Requirement A: In the records, rewrite the stretch from the line containing "Open the navigation hamburger menu" through the line containing "[x=1169, y=297]", replacing "Instruction" with "Task" and keeping everything else the same.

** begin Article **

Thanks, Jose. Look, I just want to sum up the key messages from today. The first half saw an increase in attendance and ticket sales against a strong half last year and in the background of the Gold Coast accommodation market, which was behind last year in every month of the half and with Dreamworld undergoing capital works, which impacted the experience across much of the park. As we've already outlined, annual passes were very strong. And while that revenue is not reflected in the results, it can be seen in ticket sales and it can be seen in the deferred revenue, which is a balance date up nearly 30% on the same time last year. And while we suffered some tremendous challenges with weather in January, we still managed an increase in attendance and in EBITDA on the prior year. Our trends in December leading up to the tornado event was solid, with attendance up over 20% and that is intensifying with February attendances, as we've mentioned a few times, up over 40% today. We remain very confident in our plans to grow revenue over the coming few years. While we have seen positive responses to our new product launched only 8 weeks ago, these work to more of hygiene capital than they are primarily revenue driving. Rivertown in the hand is squarely focused on driving gate, click and turn style and selling tickets. We believe that we've got the right formula to do just that. Clearly, the macroeconomic environment in Australia remains uncertain. But as I've said, we believe this is episodic. It's not endemic to our industry and we feel strongly that out-of-home experiences will continue to be a popular choice for families globally. And lastly, we feel very positive about our balance sheet position with no debt, wholly-owned land holdings and substantial upside opportunity with assets that are carried at significantly lower value than what they were in FY '16. With that, let's open up the call for questions.

** end Article **
** begin Exercise input **

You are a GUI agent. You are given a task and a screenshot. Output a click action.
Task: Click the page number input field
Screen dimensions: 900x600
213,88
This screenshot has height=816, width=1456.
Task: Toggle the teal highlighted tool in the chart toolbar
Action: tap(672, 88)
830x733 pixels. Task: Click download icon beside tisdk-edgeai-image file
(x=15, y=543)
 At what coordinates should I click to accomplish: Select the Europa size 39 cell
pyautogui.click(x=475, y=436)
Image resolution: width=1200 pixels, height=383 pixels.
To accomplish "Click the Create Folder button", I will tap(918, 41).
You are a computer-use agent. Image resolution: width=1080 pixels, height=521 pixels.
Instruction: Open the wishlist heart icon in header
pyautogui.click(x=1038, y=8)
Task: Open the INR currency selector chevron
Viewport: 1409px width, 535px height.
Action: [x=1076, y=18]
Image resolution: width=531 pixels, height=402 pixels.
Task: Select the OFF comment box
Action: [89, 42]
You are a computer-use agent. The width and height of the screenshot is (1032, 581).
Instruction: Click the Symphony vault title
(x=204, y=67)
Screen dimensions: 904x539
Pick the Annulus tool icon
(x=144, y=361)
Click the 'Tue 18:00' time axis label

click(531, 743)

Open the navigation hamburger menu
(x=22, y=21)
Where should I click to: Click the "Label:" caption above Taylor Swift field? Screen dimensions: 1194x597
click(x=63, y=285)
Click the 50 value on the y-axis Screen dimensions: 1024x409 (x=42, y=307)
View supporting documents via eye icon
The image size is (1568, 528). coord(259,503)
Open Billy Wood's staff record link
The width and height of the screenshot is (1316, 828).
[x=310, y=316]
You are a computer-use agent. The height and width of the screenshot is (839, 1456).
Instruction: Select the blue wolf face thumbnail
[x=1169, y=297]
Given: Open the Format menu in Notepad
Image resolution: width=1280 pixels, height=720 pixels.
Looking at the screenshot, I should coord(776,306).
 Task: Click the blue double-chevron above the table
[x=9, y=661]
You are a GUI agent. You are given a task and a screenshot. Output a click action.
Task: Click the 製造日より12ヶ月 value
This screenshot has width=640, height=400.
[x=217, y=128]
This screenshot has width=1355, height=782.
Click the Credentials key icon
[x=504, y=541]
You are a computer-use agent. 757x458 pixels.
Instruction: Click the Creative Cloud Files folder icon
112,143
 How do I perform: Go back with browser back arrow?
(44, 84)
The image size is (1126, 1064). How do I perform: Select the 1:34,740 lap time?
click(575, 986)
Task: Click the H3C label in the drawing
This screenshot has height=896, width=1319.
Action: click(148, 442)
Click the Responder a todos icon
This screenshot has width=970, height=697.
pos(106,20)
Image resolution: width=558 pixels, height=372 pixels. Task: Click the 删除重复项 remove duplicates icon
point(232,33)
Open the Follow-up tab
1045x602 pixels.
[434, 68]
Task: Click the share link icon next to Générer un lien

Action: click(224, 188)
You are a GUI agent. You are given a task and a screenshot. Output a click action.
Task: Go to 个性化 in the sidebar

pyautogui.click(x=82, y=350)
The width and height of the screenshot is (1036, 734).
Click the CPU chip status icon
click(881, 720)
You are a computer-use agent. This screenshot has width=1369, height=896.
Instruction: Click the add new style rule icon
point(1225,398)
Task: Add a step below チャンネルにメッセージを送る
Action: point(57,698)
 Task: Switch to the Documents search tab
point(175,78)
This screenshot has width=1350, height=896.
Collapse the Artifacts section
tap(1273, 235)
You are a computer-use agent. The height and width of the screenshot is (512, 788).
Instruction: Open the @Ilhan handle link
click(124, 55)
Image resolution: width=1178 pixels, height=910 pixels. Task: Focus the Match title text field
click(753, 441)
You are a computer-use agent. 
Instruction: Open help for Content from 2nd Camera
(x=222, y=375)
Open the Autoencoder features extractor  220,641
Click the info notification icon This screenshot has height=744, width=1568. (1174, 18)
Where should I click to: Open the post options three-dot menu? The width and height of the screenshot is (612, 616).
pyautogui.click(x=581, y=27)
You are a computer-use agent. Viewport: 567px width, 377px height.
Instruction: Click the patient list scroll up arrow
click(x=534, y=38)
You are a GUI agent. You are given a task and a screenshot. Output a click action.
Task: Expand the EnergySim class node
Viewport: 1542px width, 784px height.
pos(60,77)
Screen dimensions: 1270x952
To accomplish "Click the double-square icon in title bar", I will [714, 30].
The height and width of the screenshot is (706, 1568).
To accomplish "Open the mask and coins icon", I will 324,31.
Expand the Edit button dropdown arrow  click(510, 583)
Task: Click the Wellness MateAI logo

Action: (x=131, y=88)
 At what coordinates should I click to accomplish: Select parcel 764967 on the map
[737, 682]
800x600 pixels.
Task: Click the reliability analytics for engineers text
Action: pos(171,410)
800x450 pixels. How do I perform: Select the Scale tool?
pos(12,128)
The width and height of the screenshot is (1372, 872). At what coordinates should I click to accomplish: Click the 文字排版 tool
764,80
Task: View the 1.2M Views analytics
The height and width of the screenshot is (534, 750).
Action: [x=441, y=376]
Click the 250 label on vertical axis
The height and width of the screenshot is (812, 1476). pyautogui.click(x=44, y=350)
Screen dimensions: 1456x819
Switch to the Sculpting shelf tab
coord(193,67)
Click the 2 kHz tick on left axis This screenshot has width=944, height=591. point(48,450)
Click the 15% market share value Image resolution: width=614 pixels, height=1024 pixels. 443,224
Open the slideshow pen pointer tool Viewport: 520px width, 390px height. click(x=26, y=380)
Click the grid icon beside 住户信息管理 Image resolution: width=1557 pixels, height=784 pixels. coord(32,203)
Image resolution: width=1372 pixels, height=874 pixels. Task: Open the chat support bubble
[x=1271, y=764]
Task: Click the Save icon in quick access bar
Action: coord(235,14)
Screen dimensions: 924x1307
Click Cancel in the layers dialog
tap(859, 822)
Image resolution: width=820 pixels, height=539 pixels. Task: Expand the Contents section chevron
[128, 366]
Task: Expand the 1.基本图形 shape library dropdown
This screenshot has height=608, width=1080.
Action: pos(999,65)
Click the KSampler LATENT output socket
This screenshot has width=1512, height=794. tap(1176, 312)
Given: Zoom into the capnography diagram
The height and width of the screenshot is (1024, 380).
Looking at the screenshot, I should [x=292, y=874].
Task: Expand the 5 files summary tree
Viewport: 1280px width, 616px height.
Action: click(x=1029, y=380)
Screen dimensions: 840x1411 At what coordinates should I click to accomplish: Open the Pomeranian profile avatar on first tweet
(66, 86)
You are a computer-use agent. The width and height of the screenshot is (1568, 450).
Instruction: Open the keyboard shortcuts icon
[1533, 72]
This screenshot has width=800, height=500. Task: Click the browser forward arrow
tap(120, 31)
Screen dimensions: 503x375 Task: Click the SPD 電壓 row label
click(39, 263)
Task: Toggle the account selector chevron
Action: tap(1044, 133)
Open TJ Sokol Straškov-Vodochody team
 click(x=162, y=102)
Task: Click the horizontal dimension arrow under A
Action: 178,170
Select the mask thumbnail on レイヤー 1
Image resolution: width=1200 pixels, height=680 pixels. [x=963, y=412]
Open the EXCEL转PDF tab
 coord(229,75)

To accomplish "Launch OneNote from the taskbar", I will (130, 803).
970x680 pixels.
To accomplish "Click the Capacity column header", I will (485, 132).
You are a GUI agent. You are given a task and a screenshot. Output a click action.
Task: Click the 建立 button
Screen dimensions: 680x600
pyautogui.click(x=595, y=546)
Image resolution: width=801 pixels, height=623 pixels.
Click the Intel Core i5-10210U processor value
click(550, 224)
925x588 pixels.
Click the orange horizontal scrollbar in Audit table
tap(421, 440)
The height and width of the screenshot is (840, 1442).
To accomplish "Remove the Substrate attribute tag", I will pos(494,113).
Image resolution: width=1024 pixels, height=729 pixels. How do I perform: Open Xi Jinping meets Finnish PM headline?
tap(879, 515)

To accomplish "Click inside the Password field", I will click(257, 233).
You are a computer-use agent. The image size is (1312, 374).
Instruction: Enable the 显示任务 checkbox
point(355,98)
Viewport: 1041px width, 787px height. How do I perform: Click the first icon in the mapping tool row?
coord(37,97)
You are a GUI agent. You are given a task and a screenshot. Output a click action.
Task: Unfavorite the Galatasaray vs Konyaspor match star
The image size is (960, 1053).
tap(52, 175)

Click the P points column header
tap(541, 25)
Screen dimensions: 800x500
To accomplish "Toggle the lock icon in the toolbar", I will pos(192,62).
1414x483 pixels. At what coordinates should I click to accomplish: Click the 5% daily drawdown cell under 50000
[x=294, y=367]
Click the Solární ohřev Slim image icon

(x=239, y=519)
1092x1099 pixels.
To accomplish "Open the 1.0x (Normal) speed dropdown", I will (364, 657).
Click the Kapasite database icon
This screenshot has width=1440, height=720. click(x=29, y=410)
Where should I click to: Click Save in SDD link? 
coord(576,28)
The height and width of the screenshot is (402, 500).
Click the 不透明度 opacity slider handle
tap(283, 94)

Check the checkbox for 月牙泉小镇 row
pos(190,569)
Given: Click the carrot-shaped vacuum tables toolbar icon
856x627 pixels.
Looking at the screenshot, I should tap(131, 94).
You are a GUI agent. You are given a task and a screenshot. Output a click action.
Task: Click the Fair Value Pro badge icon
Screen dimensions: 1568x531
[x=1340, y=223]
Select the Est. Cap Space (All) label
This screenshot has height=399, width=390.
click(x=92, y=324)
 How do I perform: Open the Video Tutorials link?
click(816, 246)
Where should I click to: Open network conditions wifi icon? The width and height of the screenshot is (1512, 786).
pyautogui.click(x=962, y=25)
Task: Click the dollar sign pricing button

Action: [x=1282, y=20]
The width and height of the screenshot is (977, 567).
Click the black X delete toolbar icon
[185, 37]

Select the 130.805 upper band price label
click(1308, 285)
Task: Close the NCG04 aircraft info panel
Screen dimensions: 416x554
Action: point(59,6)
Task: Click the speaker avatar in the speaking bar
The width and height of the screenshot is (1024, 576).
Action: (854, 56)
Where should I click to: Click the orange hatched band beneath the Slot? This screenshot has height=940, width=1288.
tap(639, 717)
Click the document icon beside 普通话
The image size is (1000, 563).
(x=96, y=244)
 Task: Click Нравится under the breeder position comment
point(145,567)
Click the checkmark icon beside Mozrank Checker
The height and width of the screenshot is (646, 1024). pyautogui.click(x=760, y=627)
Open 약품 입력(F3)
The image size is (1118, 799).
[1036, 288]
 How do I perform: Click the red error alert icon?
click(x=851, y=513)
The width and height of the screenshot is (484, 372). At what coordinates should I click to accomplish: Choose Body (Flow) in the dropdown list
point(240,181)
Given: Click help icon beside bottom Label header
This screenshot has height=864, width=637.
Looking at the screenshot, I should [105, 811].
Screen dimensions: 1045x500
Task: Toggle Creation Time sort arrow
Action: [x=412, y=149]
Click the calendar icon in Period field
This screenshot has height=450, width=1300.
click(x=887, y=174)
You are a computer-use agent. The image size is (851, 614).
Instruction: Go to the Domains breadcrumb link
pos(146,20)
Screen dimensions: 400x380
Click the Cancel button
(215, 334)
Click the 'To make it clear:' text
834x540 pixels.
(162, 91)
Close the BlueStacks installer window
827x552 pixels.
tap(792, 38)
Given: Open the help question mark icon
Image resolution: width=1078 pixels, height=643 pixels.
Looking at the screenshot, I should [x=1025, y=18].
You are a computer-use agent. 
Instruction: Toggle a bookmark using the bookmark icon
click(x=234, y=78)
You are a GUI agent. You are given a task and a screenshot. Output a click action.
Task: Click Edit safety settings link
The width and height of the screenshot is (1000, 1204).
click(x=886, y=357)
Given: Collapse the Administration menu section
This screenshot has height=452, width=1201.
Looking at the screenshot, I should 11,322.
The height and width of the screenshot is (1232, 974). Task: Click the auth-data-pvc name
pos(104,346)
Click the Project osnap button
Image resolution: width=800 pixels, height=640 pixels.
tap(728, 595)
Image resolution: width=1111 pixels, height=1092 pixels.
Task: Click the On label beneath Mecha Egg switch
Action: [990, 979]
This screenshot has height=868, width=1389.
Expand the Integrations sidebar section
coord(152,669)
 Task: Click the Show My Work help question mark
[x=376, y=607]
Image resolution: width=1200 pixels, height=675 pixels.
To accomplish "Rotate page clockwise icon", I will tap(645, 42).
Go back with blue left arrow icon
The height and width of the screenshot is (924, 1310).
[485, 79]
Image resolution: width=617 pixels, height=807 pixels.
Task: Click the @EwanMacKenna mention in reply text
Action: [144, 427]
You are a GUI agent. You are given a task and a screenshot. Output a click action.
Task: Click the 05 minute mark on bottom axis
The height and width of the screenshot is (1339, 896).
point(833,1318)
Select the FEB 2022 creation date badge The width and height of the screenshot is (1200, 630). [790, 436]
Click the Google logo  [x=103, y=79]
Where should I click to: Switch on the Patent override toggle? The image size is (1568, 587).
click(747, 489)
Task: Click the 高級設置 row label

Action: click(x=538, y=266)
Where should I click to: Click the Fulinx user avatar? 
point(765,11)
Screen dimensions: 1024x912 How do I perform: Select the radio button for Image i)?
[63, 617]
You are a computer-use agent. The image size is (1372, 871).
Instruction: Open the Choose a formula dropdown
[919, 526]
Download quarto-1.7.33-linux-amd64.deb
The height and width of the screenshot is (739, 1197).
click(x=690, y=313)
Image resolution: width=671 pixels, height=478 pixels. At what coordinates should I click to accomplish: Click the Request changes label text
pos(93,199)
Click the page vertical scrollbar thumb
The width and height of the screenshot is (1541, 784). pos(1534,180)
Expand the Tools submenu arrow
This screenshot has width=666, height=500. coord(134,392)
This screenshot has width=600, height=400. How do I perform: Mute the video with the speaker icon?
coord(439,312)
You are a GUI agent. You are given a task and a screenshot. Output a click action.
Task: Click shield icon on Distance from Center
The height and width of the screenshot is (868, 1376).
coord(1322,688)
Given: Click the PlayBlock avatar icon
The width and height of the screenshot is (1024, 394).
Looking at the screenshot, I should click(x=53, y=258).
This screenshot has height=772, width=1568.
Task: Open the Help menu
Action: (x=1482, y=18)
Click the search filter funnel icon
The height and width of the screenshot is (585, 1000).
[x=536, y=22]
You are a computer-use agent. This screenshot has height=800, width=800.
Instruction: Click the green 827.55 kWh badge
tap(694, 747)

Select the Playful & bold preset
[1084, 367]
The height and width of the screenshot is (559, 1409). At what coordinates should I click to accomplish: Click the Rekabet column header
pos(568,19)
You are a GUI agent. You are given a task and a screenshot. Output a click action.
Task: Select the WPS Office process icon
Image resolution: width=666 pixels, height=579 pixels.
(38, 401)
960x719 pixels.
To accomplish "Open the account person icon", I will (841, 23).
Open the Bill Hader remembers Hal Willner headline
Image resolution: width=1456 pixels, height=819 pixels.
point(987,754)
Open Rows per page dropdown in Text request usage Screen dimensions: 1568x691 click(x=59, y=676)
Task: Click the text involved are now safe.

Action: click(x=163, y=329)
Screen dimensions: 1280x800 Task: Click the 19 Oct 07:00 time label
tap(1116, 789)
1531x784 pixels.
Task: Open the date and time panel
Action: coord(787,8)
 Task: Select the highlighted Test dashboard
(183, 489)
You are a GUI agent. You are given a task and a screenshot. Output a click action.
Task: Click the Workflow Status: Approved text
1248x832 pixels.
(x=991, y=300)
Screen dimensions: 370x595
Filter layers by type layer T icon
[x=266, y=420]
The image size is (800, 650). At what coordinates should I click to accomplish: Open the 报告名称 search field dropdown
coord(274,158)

** end Exercise input **

Requirement B: Continue the theme park earnings call remarks past the last sentence shown.

Exercise answer A:
Open the navigation hamburger menu
(x=22, y=21)
Where should I click to: Click the "Label:" caption above Taylor Swift field? Screen dimensions: 1194x597
click(x=63, y=285)
Click the 50 value on the y-axis Screen dimensions: 1024x409 (x=42, y=307)
View supporting documents via eye icon
The image size is (1568, 528). coord(259,503)
Open Billy Wood's staff record link
The width and height of the screenshot is (1316, 828).
[x=310, y=316]
You are a computer-use agent. The height and width of the screenshot is (839, 1456).
Task: Select the blue wolf face thumbnail
[x=1169, y=297]

Exercise answer B:
Operator

operator
#7

[Operator Instructions] The first question comes from Brian Han of Morningstar.

Brian Han

analyst
#8

Greg, I know it was only January, but at the operating level, how are you able to generate positive EBITDA when revenue was down 7%?

Greg Yong

executive
#9

Brian, really, the offset was the ability to constrain costs. Now there are 2 parts to that. Obviously, we constrain costs quite significantly when the parks were closed. But moreover, we did, obviously, as you would expect, move the business very significantly on the rained out days. My preference is not to save money by having significant reductions in labor on rained out days. I much prefer to have the parks operating at full belt. But I think it's important that we obviously flex and move as we need to. Obviously, the other benefit that we had through the month, which helped with the SkyPoint was unaffected by the weather and SkyPoint again, had a very strong month.

Brian Han

analyst
#10

So, there is a lot of flexibility on rained out days for you to fully flex that labor cost base?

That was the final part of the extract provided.